## SUPPLIED PASSAGE
"""
Event-driven programming strategy

23 jan 2023

You need a strategy to write effective programs. Without a strategy you end up with spaghetti code.

Events in the real world are arbitrary and asynchronous. The whole point of pushbutton switches is that people press them whenever they need to, not when the computer wants to. Embedded systems need to respond to the sensors, controls, and actuators attached to them.

Event-loops are a way to coerce linear-one-step-at-a-time stored-program computers, MCUs like Arduino, into handing as many tasks as you can think up, and clearly, succinctly, understandably and maintainably.

The event loop model

I agonized over how to describe this system incrementally, introducing one idea at a time, but it always ended up tedious and plodding. So instead I've laid out some examples that introduce these interrelated ideas at once:

With these you can code pretty much any interactive, real-time interaction you can think of. With these ideas, and the simple framework skeletal code in the examples, you can write real programs. With the addition of one more fundamental idea, Messages, not covered here yet anyway, you will have the basis for a genuine but simple real-time "operating system"; this has been highly developed in my roadster and Flock projects.

Event-loop programming is not new. The event-loop model is what set the first Macintosh apart from it's DOS competitor in the early 80's: where the Mac was (almost) entirely event-driven, DOS was trivially single-threaded: if you popped a floppy disk out when a program needed it, the entire system froze with the prompt "ERROR: R)etry, I)gnore, A)bort?". The Mac mostly handled this with grace; you could back out gracefully and try again, no work lost. Event-loops made the mouse and keyboard work independently.

Here is a more formal approach to teaching about Arduino and event-loop programming at CMU.

Event-loop examples, built-up from BLINK

As crappy as the Arduino-supplied BLINK program is, it hints at the right approach: turn LED on, delay, turn LED off, delay... then exit. Control passes right back in at the top, endlessly; the LED blinks. The problem that delay() function. It is a serious disappointment that so much of the Example code is built around delay().

BLINK matters. It's the first thing every newbie runs, and it and those other simple examples are looked to for basic ideas. And fail you, right from the start. delay() is harmful.
"""
## EXTRACTED INFORMATION
"""
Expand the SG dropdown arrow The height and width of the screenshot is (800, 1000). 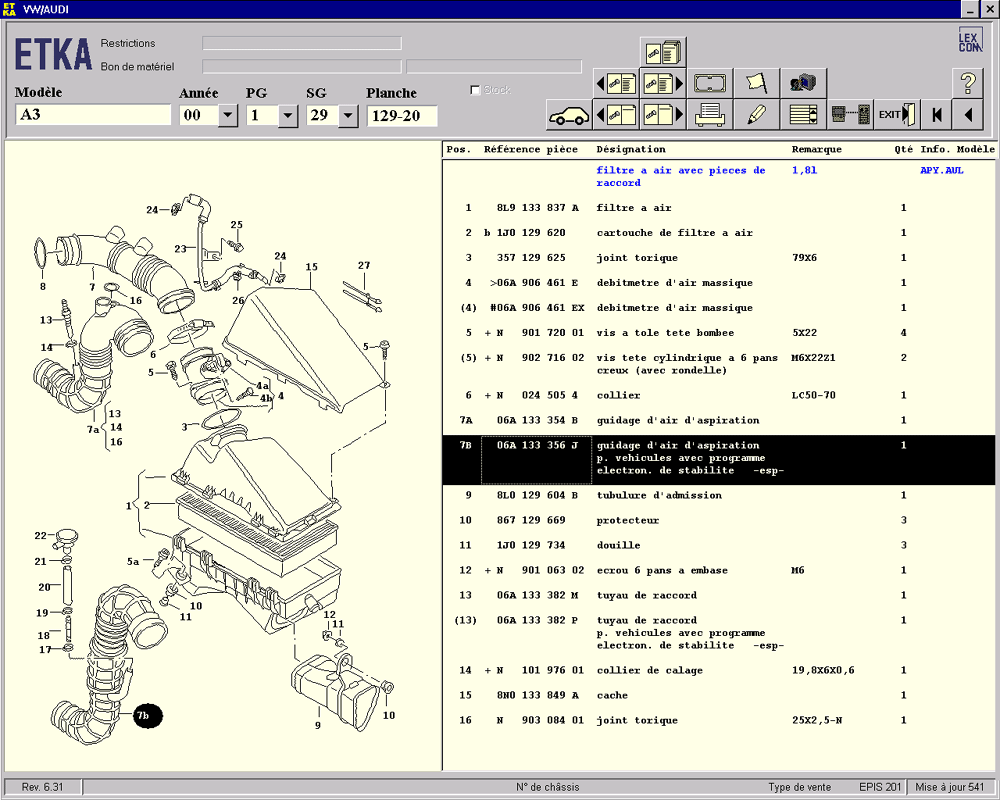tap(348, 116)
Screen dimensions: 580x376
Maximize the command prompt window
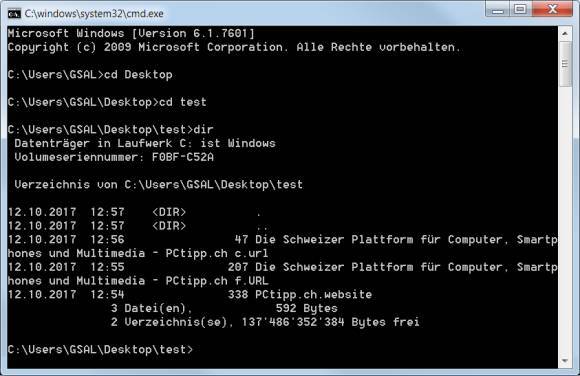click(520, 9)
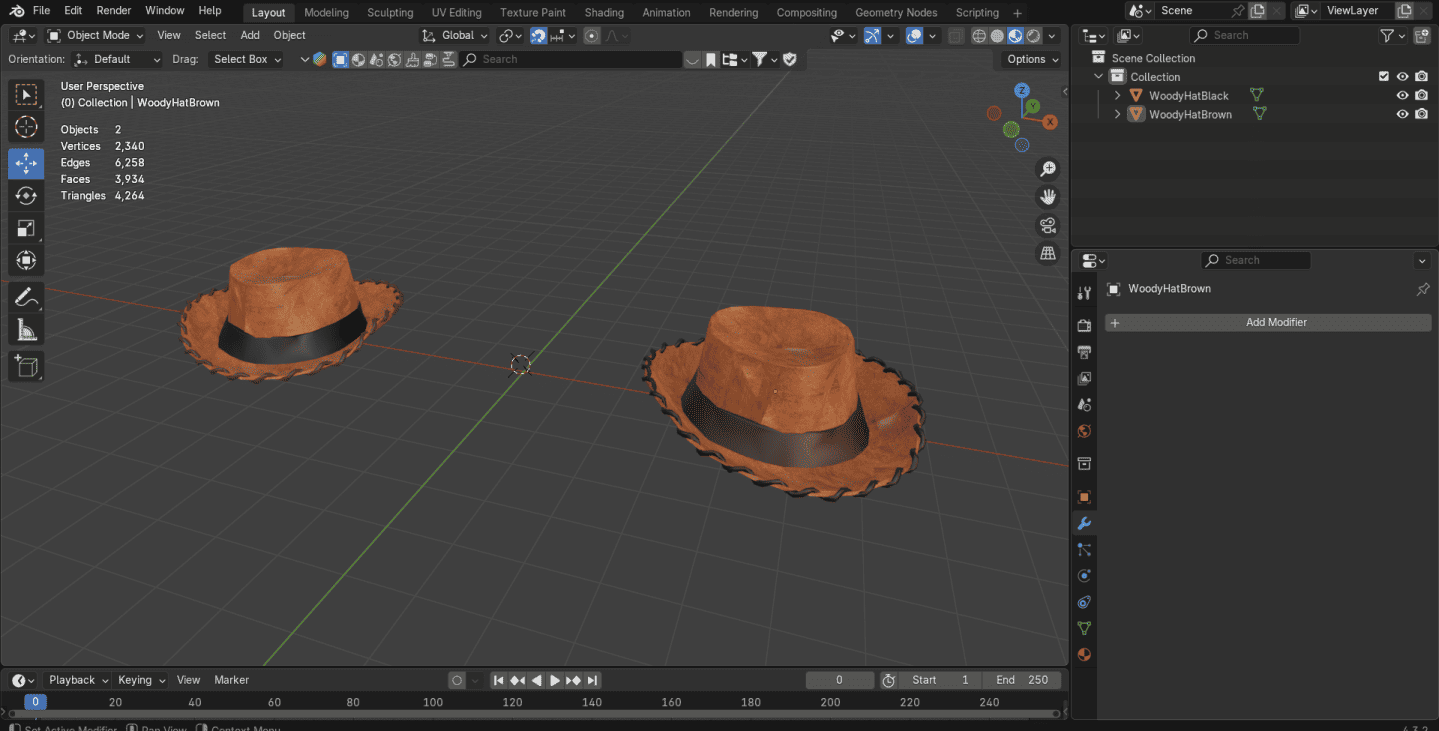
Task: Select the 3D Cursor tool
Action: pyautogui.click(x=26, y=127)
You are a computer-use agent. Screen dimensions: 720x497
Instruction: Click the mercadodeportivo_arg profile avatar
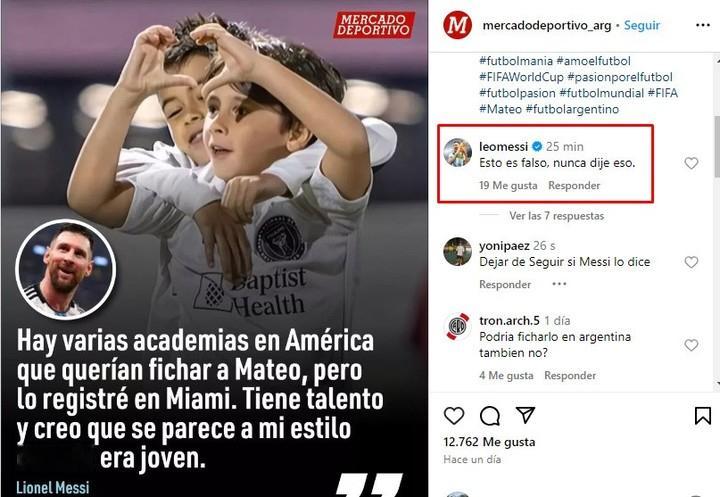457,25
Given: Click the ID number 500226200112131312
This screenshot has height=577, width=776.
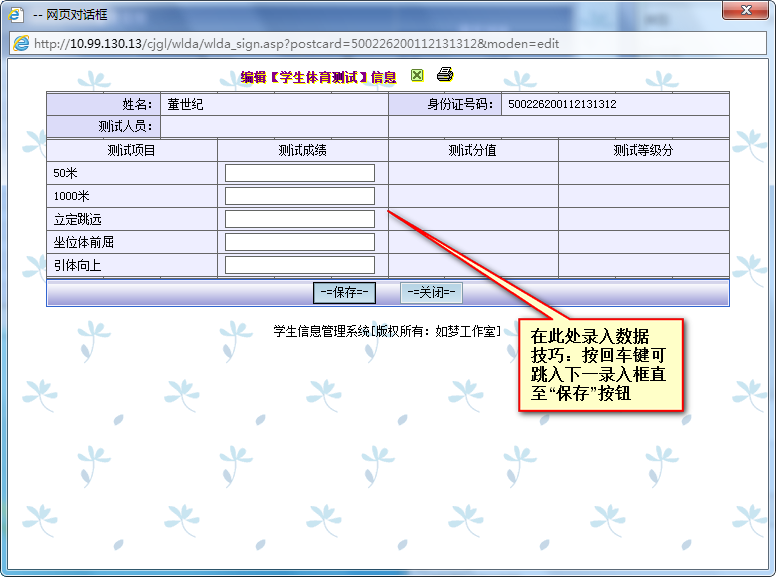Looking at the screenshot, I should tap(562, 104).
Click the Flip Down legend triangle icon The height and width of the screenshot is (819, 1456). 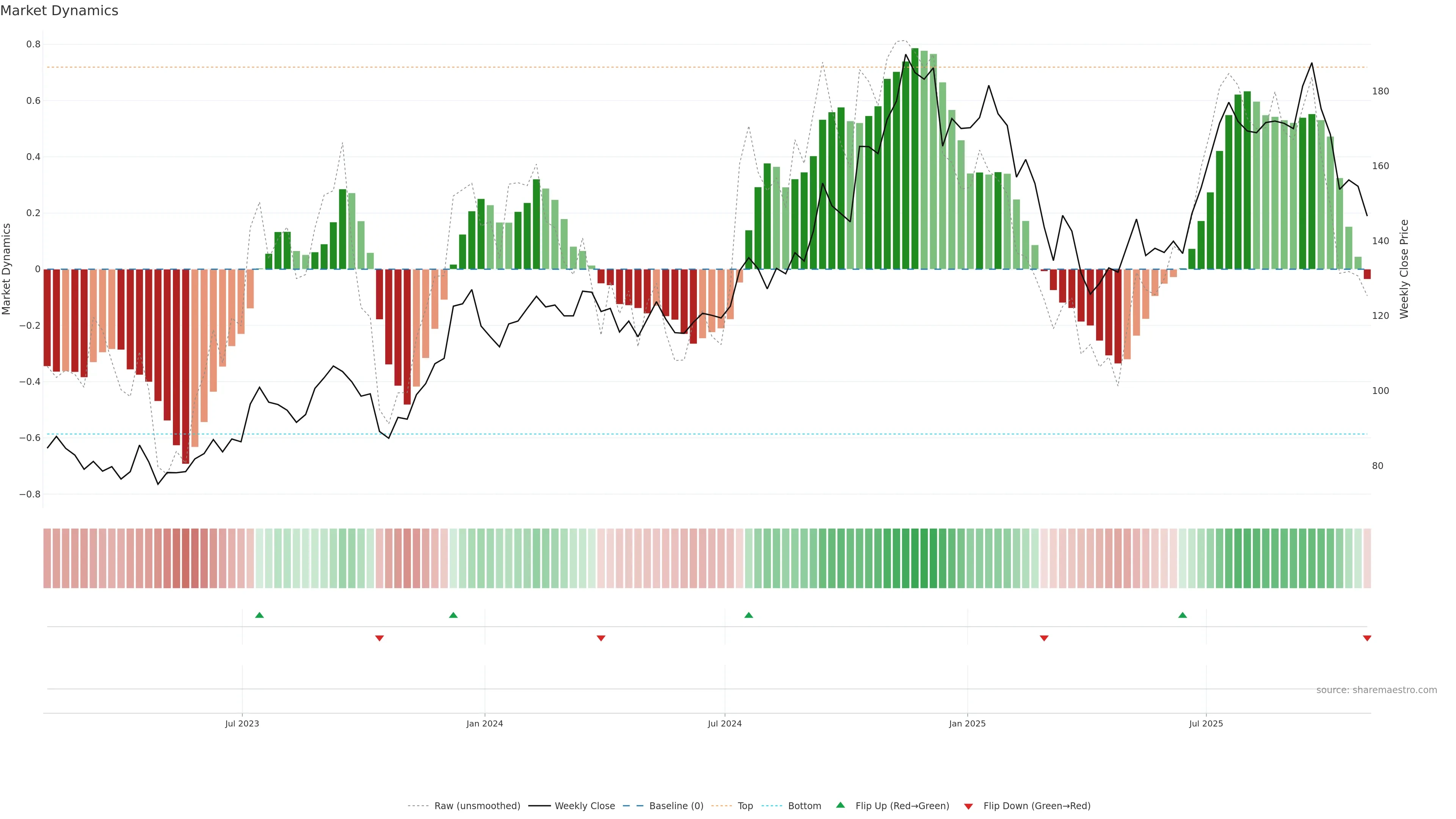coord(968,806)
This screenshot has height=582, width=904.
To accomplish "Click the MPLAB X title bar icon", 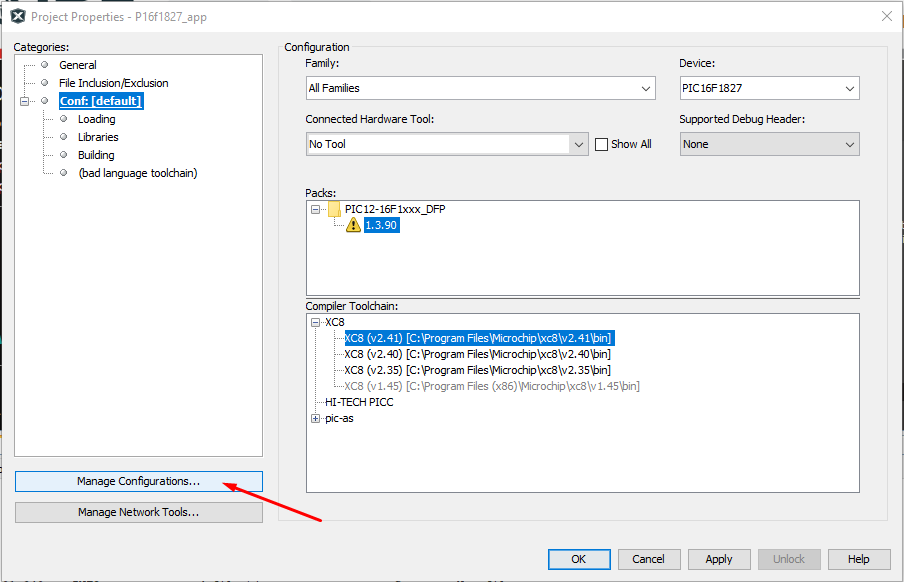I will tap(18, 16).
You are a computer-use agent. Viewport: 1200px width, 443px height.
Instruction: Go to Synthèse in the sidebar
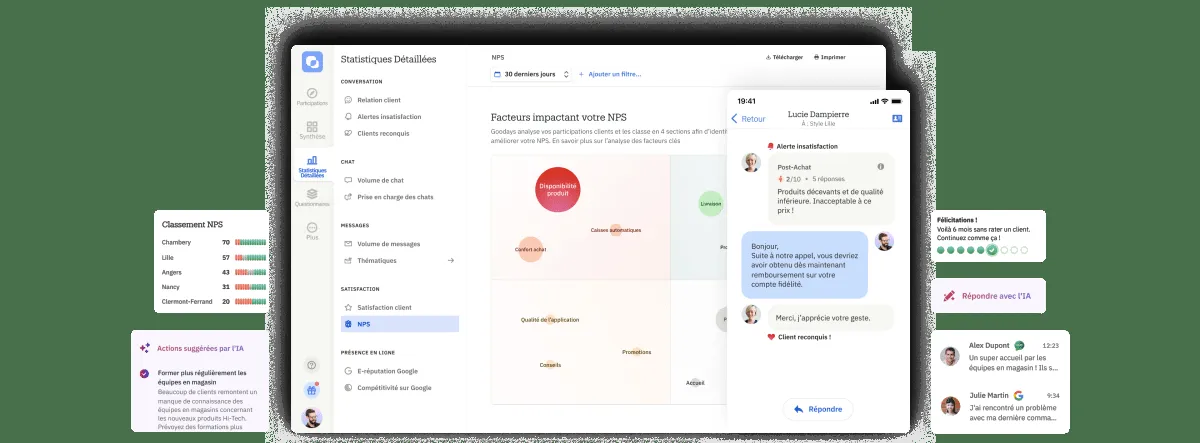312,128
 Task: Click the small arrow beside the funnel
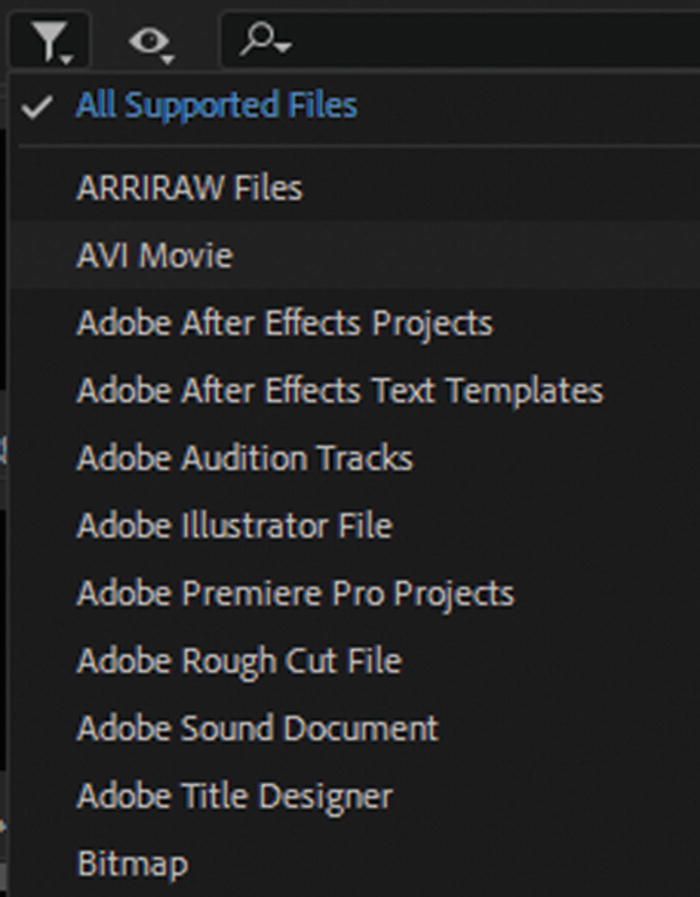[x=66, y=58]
"""
## THE REQUEST
Please print everything in the event-loop article from "As crappy as" down to "built around delay().", word for word. Use only the event-loop article, not the material.

## RESULT OF THIS TASK
As crappy as the Arduino-supplied BLINK program is, it hints at the right approach: turn LED on, delay, turn LED off, delay... then exit. Control passes right back in at the top, endlessly; the LED blinks. The problem that delay() function. It is a serious disappointment that so much of the Example code is built around delay().